Tanpa ketersediaan anggaran, untuk oleh-oleh, untuk menjamu makan dan lain-lain, akhirnya menjadi justifikasi untuk melakukan pungutan liar dan penyimpangan anggaran lainnya. Dalam salah satu dialog, seorang kalapas dengan terus terang berkata, ”Pak Wamen, karena kami ingin mendapatkan penilaian baik dari pimpinan, padahal anggaran yang tersedia untuk lapas sangat terbatas, maka kami melakukan berbagai ”improvisasi”.” Saya bertanya, ”Improvisasi bagaimana.” 

Dijawab dengan jujur, “Terus terang, kami menginjak kiri-kanan untuk mendapatkan tambahan pendanaan.” Keterusterangan demikian tentu perlu diapresiasi, tetapi pastinya tidak ada apresiasi untuk improvisasi yang dilakukan. Senyatanya itu ”pelecehan” terhadap kata improvisasi yang pada dasarnya bermakna positif. Saya katakan dengan tegas, dan penekanan intonasi, ”Saya minta dihentikan improvisasi yang menyimpang demikian. Kami justru lebih menilai baik lapas yang sederhana, tanpa pungli, ketimbang fasilitasnya mewah tetapi dari hasil pungutan liar. Hentikan.”
Kebiasaan memberikan oleh-oleh, menjamu pimpinan dan sejenisnya menjadi justifikasi untuk melakukan pungli, atau bahkan setoran berjenjang yang saya dengar masih ada, meskipun telah berkurang. Maka, meskipun hanya oleh-oleh, Pak Menteri dan saya tegas-tegas menolaknya. Kepada jajaran yang masih nekat memberikan oleh-oleh, terpaksa kami kembalikan lagi melalui pos. Atau jika sudah diingatkan dan ditegur keras, masih juga nekat, dalam satu kejadian, saya terpaksa mengatakan, ”Bagi saya pemaksaan oleh-oleh yang Bapak ingin berikan adalah suap. Hentikan. Jangan pernah lakukan lagi”.

Oleh-oleh itu adalah suap. Inilah mindset yang harus dibangun, itulah budaya yang harus ditanamkan. Karena tidak jarang pemberian oleh-oleh itu berlindung pada kebiasaan. ”Mohon diterima Pak, karena di budaya kami tidak sopan jika tidak memberikan oleh-oleh.” Terhadap alasan demikian saya katakan, budaya itu berbau suap, beraroma korupsi, apalagi kalau pemberian dari bawahan kepada atasan. 
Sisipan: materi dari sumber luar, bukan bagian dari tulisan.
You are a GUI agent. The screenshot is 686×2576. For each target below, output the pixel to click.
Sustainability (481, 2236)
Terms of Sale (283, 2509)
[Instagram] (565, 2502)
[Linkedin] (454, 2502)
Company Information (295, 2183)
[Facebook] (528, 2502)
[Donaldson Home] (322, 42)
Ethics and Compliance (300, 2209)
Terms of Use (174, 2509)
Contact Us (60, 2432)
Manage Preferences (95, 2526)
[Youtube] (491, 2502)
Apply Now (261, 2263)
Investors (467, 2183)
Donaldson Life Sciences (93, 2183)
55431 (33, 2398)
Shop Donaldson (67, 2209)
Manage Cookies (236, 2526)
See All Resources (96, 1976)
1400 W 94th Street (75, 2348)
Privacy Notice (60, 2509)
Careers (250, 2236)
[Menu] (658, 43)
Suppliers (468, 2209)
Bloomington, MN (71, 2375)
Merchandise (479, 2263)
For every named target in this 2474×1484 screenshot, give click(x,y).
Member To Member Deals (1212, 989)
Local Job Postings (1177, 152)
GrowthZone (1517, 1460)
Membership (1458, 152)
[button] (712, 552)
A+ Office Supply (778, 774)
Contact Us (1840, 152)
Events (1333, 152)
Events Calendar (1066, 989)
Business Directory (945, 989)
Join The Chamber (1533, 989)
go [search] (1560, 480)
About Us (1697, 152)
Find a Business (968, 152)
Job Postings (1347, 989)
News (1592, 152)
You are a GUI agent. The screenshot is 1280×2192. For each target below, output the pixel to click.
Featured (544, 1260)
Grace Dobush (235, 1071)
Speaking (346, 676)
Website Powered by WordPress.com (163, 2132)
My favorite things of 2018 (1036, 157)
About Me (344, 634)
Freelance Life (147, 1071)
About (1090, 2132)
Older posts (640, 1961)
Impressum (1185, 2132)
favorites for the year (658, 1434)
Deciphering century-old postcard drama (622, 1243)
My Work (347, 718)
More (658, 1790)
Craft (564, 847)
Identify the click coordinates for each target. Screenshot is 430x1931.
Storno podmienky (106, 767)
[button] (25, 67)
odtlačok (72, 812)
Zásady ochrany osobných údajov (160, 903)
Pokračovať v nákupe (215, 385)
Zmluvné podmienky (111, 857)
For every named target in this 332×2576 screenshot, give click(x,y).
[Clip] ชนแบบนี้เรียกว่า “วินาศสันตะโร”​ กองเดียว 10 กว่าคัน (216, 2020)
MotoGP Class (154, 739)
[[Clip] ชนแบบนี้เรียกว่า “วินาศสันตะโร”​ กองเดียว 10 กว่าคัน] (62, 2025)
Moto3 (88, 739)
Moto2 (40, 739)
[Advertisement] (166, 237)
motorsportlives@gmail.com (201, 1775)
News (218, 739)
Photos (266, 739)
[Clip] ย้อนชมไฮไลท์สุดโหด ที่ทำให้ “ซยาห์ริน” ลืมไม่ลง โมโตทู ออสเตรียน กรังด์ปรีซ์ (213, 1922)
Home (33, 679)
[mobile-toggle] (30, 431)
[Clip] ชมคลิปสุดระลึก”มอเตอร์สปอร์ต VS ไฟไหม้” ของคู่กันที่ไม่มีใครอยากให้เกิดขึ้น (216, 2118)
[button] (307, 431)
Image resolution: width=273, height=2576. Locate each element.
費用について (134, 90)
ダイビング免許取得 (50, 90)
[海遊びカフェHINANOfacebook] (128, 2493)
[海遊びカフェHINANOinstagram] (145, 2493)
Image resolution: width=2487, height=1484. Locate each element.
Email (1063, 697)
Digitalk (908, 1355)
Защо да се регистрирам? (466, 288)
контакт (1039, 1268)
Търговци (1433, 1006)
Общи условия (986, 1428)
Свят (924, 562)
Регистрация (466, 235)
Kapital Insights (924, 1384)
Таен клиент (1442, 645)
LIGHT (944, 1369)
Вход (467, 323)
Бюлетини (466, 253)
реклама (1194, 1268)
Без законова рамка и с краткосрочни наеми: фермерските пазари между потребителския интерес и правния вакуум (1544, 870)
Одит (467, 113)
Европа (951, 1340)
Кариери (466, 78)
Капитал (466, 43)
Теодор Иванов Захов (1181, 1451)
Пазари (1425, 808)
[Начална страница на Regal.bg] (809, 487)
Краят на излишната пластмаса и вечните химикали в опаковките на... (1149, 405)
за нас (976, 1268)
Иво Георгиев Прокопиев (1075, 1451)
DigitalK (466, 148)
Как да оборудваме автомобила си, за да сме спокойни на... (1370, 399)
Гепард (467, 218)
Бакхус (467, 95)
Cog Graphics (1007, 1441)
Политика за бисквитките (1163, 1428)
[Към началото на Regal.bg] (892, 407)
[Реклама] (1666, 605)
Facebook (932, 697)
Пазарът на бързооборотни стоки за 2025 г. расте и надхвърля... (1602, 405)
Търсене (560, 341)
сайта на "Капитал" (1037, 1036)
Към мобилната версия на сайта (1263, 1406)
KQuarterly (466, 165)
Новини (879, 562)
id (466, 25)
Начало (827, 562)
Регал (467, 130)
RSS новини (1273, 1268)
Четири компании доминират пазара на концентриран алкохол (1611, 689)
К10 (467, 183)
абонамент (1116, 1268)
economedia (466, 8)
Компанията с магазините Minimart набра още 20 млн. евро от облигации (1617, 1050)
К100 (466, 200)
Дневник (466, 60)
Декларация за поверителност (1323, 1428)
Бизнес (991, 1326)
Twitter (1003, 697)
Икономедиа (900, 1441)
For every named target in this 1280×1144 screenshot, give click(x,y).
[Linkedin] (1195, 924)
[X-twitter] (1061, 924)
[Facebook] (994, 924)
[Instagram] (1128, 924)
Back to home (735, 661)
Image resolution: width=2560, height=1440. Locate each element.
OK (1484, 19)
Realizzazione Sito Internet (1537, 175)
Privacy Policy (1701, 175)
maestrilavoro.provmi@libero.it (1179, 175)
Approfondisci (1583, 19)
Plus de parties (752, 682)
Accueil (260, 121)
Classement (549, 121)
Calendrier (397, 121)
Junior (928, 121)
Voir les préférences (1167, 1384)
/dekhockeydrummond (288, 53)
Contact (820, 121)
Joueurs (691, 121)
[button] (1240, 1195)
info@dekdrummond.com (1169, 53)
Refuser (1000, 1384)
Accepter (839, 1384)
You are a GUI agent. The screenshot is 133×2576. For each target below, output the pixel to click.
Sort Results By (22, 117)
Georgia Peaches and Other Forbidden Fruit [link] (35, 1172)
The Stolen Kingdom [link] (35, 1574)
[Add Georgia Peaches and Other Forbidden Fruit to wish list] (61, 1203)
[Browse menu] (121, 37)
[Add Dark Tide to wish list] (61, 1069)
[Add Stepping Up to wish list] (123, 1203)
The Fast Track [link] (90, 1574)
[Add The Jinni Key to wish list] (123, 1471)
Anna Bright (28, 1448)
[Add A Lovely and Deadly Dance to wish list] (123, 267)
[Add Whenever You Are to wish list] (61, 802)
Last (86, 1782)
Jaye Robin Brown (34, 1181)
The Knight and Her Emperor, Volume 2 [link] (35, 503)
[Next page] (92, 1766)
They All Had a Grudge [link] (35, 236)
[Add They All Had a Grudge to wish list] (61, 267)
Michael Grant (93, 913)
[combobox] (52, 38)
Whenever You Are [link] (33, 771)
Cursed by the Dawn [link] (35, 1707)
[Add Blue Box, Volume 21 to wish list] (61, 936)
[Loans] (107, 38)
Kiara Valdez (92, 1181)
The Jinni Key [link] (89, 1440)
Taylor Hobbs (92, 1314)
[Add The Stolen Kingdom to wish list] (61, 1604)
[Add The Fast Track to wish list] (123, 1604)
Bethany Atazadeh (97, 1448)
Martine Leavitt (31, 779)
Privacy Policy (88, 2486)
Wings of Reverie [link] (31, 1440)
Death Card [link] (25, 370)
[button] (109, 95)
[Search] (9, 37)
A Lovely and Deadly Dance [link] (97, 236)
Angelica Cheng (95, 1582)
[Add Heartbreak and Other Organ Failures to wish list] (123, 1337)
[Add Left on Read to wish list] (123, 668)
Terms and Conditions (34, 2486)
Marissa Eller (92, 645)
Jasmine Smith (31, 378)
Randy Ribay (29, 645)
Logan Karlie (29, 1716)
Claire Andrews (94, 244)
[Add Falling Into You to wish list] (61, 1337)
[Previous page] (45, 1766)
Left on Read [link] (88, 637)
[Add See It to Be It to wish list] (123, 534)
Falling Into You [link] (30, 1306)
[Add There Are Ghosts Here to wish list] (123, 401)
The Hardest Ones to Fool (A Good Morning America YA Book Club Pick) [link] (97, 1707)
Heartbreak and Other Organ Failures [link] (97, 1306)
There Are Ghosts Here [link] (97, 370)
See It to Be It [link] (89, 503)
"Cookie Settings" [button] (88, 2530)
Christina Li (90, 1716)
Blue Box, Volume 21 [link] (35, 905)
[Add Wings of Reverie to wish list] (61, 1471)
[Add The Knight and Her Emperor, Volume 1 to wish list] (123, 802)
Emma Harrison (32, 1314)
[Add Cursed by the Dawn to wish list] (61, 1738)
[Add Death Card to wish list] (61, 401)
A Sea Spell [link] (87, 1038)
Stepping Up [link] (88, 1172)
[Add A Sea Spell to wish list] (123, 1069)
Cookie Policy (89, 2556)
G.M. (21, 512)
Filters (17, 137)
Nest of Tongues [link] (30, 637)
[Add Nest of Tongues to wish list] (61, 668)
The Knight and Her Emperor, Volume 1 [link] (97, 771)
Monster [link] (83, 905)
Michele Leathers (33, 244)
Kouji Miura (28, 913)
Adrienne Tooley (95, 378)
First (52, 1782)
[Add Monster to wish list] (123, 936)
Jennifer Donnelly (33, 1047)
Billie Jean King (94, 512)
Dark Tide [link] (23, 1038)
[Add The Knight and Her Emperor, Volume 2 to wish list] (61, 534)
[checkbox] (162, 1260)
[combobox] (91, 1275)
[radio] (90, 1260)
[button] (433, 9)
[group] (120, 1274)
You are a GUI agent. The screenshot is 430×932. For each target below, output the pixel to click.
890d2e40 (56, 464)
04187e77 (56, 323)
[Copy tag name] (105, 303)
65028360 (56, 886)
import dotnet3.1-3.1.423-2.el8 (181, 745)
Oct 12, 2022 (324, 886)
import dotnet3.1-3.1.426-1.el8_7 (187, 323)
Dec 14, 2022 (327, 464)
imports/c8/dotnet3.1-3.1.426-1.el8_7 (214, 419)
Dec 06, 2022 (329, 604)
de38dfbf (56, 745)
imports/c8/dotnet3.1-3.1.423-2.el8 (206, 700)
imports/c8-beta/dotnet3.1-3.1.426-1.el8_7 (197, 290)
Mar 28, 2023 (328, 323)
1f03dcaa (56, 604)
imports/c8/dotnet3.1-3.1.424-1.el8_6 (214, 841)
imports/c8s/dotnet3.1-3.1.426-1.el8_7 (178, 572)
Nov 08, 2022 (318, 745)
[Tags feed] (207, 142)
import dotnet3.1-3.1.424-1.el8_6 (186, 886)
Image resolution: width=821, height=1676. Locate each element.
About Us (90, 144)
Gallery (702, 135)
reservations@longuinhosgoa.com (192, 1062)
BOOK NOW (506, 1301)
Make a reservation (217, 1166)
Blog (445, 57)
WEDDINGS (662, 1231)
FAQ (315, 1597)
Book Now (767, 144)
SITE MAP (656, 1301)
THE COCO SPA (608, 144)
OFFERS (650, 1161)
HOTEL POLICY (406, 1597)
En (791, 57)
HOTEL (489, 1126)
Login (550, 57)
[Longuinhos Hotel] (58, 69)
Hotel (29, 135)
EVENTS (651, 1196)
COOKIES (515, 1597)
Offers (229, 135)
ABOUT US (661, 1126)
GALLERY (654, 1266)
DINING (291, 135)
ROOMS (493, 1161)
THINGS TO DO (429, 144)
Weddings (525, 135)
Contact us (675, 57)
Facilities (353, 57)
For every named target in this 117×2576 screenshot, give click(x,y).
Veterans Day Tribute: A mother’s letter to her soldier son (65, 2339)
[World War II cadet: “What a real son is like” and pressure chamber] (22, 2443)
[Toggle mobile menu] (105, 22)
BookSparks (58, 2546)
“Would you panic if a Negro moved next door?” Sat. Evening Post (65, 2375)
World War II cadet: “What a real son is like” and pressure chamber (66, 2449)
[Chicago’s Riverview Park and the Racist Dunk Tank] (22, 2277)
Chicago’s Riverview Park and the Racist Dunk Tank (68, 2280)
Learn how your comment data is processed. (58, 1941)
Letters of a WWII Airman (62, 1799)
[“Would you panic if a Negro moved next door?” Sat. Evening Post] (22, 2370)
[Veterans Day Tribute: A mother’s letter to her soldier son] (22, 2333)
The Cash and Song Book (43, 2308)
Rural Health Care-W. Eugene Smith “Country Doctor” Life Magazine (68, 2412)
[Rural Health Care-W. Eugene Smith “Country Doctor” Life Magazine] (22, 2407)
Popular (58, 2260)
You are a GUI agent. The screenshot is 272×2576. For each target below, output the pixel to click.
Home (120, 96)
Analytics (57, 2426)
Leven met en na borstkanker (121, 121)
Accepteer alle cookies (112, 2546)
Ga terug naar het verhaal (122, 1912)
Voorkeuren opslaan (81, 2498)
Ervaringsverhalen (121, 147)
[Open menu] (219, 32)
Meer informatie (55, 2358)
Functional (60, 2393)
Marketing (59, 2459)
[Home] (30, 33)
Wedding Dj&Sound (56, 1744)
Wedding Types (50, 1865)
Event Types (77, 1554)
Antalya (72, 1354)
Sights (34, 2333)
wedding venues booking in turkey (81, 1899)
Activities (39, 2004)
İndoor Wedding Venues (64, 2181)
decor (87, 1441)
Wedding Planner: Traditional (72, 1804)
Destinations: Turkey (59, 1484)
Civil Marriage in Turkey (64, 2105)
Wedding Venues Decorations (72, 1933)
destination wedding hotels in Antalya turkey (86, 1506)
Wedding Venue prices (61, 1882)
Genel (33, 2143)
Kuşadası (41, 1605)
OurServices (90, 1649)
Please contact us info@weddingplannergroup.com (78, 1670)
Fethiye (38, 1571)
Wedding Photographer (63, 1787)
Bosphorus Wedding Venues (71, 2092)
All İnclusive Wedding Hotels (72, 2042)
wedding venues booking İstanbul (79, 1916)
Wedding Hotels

Bukanlah rahasia umum, bahwa dalam sistem birokrasi yang koruptif, budaya sowan, memberikan cendera mata, adalah upaya untuk membangun kolusi dan ujungnya korupsi. Maka dalam setiap kunjungan ke daerah, kami tidak hanya menolak oleh-oleh; melarang jajaran mengeluarkan anggaran jamuan dan sejenisnya; lebih jauh, kami juga mendorong agar pegawai yang menjemput tidak dalam jumlah besar. Selain akan mengganggu pelayanan di wilayah, jumlah besar penjemput biasanya berkorelasi dengan kebiasaan setor muka kepada pimpinan.

Dalam banyak kesempatan saya tegaskan, ”Yang menentukan promosi bukan koneksi, tetapi prestasi. Jadi tidak perlu repot-repot setor muka, tetapi bekerja sajalah sebaik mungkin, insya Allah setiap prestasi akan diganjar promosi.” Sistem promosi dan mutasi berbasis prestasi, dan bukan koneksi sebenarnya adalah hal standar. Namun, konsep standar demikian sudah lama dirusak dengan sistem sowan dan ”oleh-oleh”. 

Maka dalam 414 hari waktu yang tersisa, menjelang 20 Oktober 2014, di antara banyak masalah yang perlu diselesaikan, kami memilih untuk fokus pada penyempurnaan sistem promosi dan mutasi. Dasar pikirnya sederhana, dalam sistem kerja yang terbatas anggaran serta fasilitas, tumpuan utama akan bersandar pada kerja manusianya. Jika SDMnya juga tidak berintegritas, runtuhlah seluruh sistem kerja yang memang sudah penuh dengan keterbatasan tersebut. 

Maka ketika Menkumham memerintahkan saya untuk memberi masukan terkait promosi dan mutasi, sistem penilaian yang lebih objektif lah yang kami bangun. Bagaimanapun, sistem promosi yang berdasarkan koneksi, sowan. ”Oleh-oleh” pastilah sangat subjektif dan pastinya sangat merusak. Maka sistem promosi di Baperjakat Kemenkumham terus kami sempurnakan, termasuk dengan menggunakan CAT (computer assisted test) untuk melakukan penilaian. Dengan penilaian berbasis teknologi demikian, bisa subjektivitas sama sekali tidak mempunyai tempat.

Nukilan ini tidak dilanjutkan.